** Opening Source data block **

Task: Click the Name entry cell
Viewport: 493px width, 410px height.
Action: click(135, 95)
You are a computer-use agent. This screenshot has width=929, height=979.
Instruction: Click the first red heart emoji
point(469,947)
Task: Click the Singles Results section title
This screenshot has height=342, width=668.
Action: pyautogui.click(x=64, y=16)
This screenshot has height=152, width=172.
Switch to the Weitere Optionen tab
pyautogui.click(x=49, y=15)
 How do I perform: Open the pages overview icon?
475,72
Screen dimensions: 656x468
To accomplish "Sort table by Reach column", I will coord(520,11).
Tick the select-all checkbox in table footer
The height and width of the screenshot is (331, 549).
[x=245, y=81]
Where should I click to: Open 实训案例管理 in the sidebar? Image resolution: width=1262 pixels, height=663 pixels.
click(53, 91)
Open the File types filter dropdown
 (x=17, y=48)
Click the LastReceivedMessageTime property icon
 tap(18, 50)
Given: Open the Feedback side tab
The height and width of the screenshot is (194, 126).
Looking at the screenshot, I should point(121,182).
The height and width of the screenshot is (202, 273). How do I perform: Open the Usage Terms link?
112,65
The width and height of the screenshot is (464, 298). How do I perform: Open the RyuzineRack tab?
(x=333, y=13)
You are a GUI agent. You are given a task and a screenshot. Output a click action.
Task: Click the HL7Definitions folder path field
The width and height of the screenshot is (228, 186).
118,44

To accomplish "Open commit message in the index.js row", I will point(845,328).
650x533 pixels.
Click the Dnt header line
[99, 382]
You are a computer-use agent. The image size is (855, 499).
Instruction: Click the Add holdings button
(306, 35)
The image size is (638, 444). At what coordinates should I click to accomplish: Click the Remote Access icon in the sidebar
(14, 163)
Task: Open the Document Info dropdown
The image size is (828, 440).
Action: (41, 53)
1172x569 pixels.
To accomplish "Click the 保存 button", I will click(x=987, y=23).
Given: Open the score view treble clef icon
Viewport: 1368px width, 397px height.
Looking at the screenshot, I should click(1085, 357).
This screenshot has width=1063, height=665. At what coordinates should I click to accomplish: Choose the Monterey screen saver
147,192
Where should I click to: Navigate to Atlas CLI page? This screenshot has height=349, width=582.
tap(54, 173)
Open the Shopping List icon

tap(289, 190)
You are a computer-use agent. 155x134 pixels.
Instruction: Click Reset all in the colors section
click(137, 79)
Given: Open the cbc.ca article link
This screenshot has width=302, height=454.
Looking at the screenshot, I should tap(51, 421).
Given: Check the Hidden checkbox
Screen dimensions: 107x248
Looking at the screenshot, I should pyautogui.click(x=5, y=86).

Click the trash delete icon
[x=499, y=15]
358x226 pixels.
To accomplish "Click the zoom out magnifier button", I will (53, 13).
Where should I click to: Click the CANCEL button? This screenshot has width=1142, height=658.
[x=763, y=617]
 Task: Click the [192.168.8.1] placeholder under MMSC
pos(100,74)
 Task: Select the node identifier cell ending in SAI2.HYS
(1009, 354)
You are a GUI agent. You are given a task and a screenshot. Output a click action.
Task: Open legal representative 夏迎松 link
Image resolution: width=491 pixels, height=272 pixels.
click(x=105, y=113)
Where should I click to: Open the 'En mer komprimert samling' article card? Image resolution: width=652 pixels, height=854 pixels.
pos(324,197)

** Closing Source data block **

#### Directions for this task:
Once the line with "Instruction: Click Reset" is found in the records above, print exactly that line and every line after it through the line with "Given: Check the Hidden checkbox".

#### Task response:
Instruction: Click Reset all in the colors section
click(137, 79)
Given: Open the cbc.ca article link
This screenshot has width=302, height=454.
Looking at the screenshot, I should tap(51, 421).
Given: Check the Hidden checkbox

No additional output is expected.